## BEGIN MATERIAL PROVIDED

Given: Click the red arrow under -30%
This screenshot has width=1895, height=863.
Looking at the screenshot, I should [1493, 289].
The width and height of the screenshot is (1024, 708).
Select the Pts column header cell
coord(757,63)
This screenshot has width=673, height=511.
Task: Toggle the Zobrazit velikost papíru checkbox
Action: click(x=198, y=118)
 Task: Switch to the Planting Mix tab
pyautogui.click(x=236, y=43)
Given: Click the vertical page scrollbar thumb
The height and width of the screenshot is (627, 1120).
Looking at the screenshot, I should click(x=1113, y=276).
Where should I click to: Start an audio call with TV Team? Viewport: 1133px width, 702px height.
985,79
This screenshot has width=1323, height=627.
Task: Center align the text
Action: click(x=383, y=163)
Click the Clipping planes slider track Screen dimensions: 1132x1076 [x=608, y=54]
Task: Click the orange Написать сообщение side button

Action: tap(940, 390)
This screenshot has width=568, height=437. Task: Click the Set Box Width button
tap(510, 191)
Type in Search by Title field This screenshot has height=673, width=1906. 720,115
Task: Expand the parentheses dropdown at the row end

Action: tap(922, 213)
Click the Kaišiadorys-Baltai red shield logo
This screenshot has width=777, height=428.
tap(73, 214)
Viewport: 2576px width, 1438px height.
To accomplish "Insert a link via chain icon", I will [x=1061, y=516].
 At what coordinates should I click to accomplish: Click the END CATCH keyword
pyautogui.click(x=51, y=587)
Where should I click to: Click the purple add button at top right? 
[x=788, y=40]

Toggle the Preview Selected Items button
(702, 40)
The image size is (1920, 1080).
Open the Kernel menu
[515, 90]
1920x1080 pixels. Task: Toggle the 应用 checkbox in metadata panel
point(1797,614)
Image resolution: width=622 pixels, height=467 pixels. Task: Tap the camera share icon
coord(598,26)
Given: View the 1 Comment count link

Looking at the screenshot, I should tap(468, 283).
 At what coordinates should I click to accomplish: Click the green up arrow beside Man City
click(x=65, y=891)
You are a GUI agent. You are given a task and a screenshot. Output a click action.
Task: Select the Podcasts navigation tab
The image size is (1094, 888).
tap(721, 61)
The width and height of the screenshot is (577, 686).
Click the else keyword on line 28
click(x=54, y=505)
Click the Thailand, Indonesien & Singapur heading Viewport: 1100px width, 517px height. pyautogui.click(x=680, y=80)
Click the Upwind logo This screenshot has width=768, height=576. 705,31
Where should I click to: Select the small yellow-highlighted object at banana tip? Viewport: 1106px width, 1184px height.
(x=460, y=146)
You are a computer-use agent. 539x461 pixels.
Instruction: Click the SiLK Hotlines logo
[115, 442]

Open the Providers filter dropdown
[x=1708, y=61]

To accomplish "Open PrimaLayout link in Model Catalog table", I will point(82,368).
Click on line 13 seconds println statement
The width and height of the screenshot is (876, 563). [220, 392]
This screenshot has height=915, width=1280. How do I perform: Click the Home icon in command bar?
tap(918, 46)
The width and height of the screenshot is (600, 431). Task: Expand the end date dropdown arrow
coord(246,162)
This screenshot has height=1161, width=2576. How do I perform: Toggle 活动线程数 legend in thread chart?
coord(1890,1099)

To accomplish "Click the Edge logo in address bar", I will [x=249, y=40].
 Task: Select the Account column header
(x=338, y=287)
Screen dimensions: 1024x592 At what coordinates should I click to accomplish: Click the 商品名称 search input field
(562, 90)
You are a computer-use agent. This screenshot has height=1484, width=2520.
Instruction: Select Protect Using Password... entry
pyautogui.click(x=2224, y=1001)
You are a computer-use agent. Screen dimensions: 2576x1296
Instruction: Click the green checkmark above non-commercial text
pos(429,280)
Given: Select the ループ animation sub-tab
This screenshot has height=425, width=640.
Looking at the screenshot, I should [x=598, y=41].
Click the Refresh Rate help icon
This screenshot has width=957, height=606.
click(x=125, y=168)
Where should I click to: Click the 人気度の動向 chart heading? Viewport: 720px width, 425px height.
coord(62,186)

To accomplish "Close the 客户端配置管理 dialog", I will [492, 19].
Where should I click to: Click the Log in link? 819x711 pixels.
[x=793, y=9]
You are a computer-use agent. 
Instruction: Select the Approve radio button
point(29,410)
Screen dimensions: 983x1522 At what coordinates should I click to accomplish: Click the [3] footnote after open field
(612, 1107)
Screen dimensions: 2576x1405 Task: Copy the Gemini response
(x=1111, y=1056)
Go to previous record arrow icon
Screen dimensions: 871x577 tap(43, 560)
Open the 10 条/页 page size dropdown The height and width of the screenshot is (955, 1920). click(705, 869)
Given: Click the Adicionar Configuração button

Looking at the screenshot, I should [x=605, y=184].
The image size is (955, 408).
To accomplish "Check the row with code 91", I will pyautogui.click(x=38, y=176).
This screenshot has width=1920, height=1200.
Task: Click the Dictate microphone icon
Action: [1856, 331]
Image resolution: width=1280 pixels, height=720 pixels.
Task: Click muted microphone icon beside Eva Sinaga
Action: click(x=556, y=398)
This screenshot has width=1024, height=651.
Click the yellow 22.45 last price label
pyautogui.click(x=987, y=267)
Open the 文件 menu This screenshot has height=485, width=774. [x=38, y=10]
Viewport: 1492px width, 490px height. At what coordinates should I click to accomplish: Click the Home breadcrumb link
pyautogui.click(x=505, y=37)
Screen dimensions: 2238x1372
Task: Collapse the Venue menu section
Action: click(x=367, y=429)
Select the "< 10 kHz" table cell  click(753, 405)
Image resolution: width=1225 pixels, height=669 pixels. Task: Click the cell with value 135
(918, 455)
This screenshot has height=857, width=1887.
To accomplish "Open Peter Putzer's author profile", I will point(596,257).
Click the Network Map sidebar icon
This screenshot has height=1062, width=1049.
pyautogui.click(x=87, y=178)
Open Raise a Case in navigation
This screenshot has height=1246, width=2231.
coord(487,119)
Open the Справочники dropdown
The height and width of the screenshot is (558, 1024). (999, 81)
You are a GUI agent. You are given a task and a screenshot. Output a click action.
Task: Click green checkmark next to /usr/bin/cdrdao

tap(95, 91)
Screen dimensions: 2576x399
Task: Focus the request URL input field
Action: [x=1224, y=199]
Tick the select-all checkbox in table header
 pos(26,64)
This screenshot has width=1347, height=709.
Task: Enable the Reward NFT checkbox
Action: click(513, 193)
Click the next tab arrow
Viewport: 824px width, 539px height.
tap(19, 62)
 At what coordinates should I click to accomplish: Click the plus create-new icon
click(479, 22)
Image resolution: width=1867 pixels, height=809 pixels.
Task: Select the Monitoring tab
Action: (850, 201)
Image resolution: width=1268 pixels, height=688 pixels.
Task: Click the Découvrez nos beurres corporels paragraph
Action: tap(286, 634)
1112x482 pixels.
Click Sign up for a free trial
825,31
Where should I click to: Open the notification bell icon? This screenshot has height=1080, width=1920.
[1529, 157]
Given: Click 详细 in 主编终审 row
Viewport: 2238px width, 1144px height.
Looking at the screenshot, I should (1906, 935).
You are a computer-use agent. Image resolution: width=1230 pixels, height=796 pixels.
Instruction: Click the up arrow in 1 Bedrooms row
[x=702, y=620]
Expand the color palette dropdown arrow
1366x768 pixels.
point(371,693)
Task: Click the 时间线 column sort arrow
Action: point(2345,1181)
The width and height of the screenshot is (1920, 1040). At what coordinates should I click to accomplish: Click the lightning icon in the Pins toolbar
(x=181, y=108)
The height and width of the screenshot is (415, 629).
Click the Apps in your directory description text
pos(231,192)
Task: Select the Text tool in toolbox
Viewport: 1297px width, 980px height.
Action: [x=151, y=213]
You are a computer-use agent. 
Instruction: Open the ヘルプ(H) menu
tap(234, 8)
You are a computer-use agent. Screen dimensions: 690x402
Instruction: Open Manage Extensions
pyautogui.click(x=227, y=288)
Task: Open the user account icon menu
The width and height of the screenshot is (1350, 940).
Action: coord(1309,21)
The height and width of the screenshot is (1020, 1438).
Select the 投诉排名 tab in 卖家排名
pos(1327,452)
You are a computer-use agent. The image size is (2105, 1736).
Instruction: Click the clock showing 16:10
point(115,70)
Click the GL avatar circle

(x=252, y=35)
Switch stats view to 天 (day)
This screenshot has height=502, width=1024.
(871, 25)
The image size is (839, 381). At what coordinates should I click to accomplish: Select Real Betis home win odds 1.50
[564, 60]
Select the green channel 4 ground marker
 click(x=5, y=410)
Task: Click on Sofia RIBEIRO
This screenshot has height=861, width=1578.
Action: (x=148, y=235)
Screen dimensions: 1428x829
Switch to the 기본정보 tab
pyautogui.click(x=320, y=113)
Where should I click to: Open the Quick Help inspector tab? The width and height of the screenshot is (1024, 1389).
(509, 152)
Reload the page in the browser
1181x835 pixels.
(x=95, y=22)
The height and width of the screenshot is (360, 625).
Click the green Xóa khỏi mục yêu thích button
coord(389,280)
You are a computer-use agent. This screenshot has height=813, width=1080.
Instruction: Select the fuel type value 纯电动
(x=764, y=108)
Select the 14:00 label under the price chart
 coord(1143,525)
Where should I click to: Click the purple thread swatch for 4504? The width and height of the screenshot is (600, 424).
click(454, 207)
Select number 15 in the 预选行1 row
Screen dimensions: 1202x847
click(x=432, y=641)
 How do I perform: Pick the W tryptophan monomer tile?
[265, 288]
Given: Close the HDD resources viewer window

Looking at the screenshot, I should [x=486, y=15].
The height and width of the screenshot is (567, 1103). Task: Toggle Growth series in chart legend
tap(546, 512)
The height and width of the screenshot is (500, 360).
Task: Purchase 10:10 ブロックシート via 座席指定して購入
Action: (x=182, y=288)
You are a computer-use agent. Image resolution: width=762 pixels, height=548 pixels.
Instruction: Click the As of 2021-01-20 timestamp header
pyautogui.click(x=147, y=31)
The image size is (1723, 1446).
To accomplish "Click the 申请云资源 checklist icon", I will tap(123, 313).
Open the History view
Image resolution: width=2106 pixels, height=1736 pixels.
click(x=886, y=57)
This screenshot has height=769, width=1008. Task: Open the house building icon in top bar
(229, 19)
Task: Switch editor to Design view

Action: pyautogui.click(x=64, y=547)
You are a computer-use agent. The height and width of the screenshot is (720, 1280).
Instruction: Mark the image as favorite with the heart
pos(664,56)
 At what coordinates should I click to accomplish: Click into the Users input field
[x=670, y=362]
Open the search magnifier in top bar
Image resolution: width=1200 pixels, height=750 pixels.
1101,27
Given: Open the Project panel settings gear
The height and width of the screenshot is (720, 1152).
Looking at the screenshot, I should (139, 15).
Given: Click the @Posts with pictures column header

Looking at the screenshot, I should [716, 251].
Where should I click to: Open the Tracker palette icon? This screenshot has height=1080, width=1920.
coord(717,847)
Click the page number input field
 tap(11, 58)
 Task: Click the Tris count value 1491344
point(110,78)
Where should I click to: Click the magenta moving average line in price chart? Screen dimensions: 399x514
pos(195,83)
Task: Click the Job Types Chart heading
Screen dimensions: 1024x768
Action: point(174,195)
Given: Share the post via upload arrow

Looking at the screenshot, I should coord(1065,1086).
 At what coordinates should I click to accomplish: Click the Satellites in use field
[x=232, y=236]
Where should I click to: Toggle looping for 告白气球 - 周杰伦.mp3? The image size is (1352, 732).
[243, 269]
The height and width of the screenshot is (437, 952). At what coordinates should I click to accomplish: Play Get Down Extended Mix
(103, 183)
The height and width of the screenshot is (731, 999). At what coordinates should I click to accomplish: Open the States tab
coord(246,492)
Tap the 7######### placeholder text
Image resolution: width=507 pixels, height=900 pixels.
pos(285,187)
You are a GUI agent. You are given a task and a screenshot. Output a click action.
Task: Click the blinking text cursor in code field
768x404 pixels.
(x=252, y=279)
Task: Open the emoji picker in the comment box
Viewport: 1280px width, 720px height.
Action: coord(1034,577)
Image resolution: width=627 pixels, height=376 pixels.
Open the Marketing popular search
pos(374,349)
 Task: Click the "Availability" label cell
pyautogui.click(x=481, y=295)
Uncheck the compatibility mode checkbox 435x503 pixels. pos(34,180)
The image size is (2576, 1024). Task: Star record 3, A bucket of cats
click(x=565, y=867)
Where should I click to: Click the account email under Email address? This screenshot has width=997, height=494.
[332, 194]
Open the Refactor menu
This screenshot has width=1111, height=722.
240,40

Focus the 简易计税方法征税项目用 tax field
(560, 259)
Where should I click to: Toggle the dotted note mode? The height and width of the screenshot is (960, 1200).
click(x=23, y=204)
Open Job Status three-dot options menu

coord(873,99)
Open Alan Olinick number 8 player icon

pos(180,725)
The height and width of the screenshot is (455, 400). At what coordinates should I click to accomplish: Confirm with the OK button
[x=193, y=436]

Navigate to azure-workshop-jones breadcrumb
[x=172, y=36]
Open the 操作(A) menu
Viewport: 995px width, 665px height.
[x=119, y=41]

## END MATERIAL PROVIDED

» **WORK INSTRUCTIONS**: Can you copy the lines of the listing above without any change, beginning at the line that contains "Task: Open the user account icon menu" and stopping after the line that contains "(x=252, y=35)"?

» **CORRECT RESPONSE**:
Task: Open the user account icon menu
The width and height of the screenshot is (1350, 940).
Action: coord(1309,21)
The height and width of the screenshot is (1020, 1438).
Select the 投诉排名 tab in 卖家排名
pos(1327,452)
You are a computer-use agent. The image size is (2105, 1736).
Instruction: Click the clock showing 16:10
point(115,70)
Click the GL avatar circle

(x=252, y=35)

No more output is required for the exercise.